● **Source records**
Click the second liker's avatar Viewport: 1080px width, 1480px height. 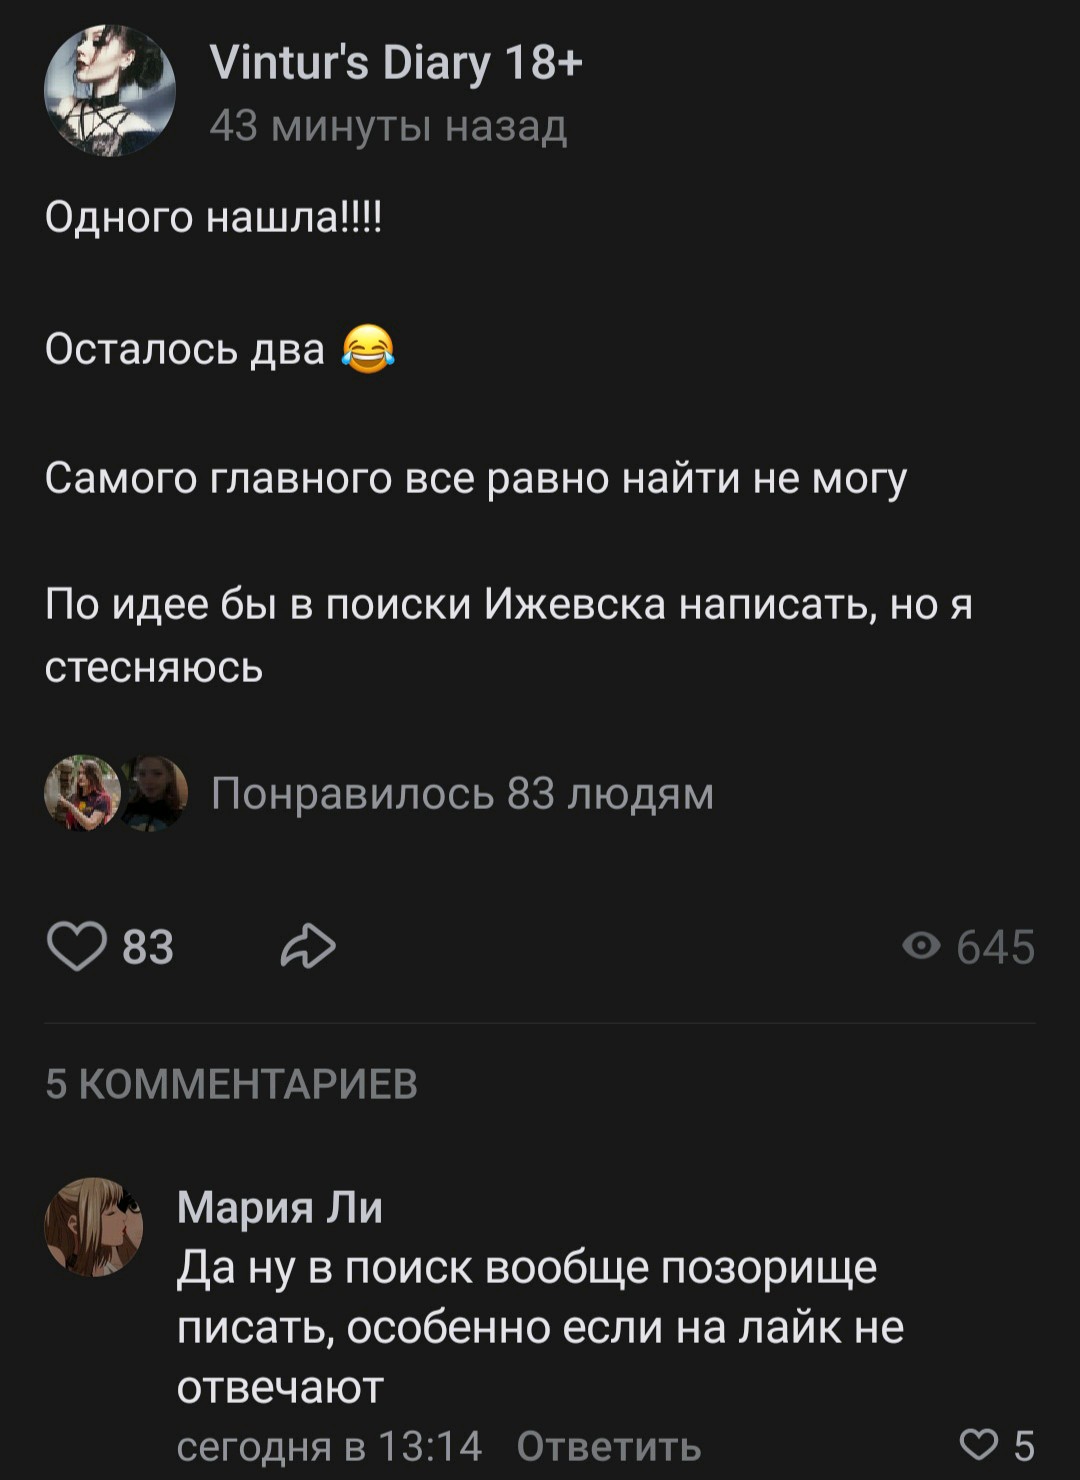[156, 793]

...

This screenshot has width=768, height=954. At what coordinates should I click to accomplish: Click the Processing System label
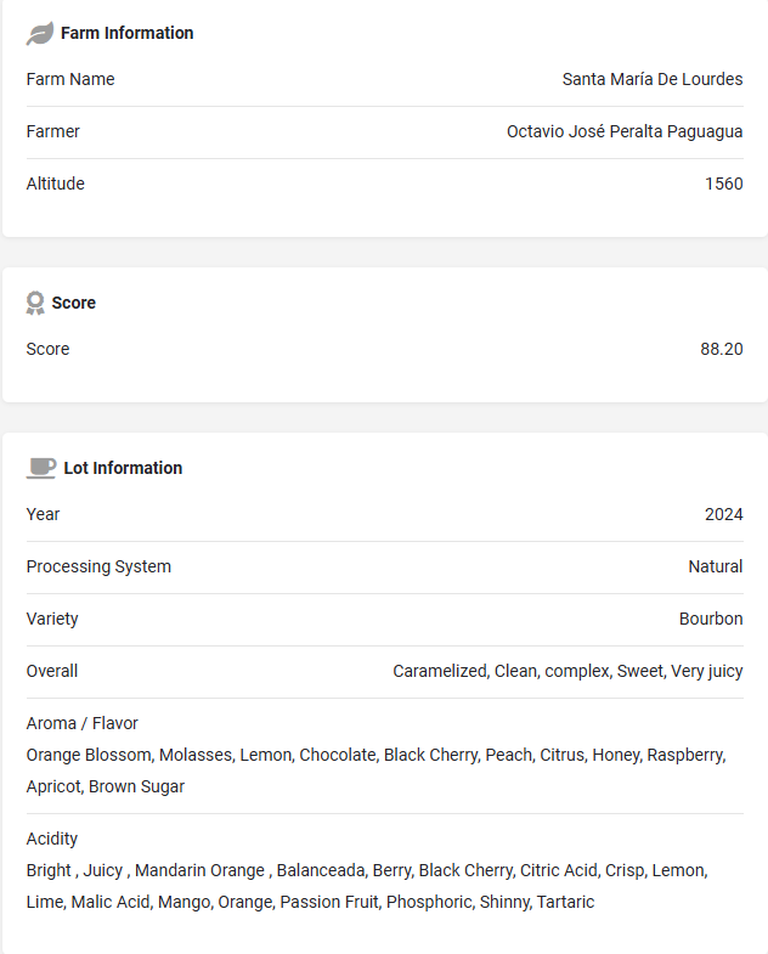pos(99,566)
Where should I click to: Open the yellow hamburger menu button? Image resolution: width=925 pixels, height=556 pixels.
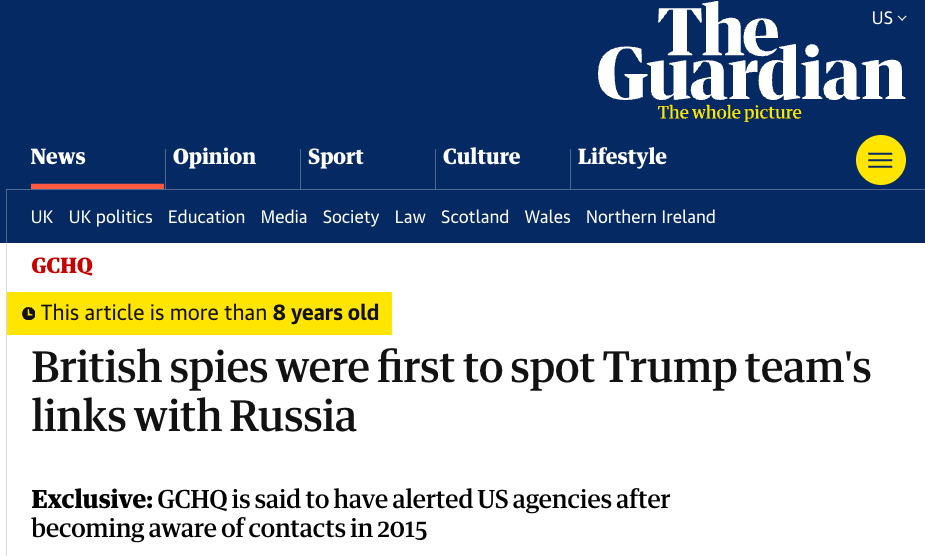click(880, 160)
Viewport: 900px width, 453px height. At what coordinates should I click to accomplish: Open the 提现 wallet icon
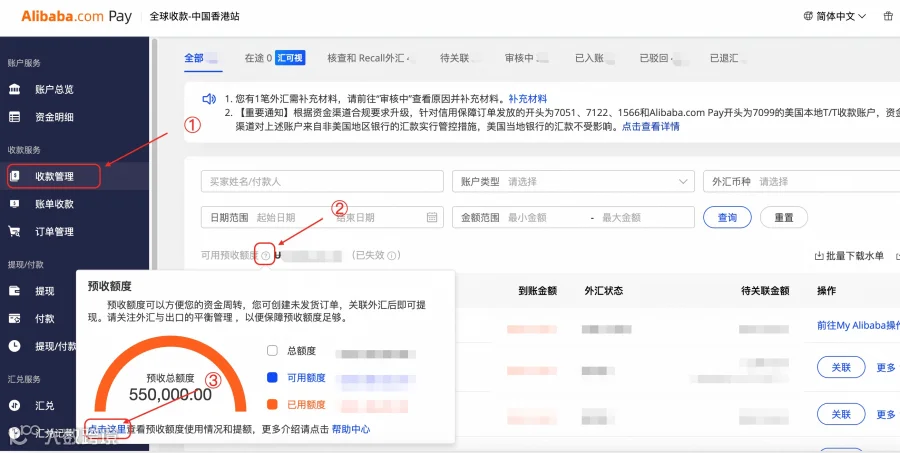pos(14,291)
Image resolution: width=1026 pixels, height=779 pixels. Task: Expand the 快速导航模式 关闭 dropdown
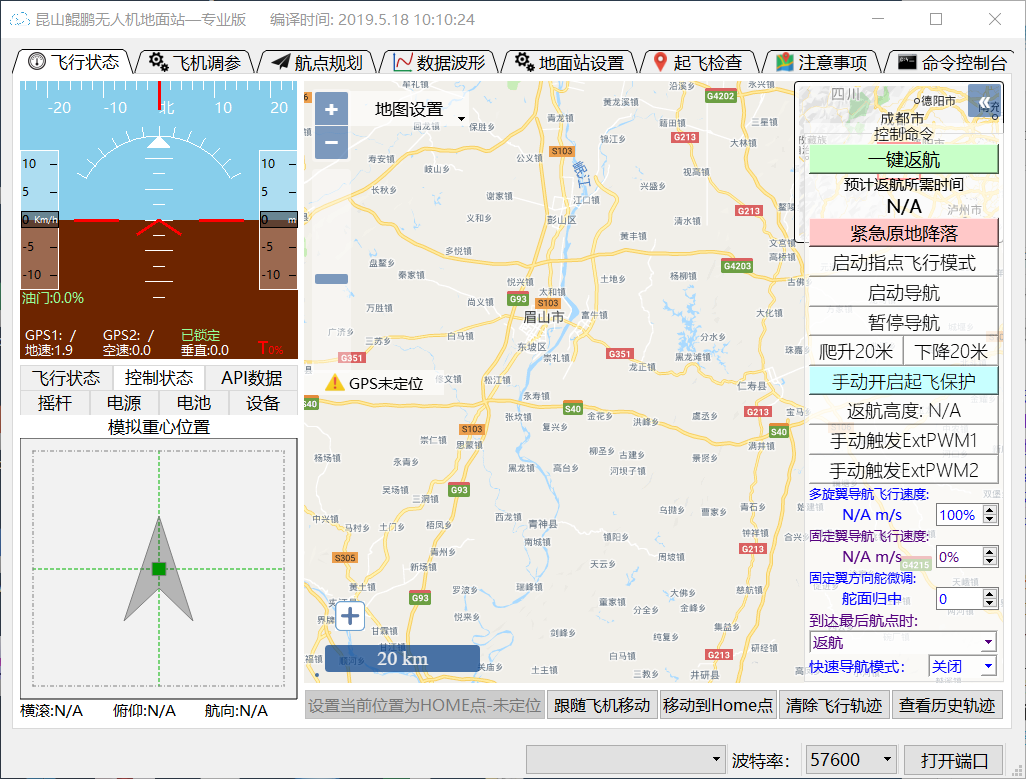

● **Directions for this task**
Among the entries above, copy exactly the stretch from the line holding "Viewport: 900px width, 453px" through the line holding "Image resolution: width=1026", leaving out any pictures.

● **Response to this exercise**
Viewport: 900px width, 453px height. At what coordinates should I click to accomplish: Open the 提现 wallet icon
pos(14,291)
Image resolution: width=1026 pixels, height=779 pixels. Task: Expand the 快速导航模式 关闭 dropdown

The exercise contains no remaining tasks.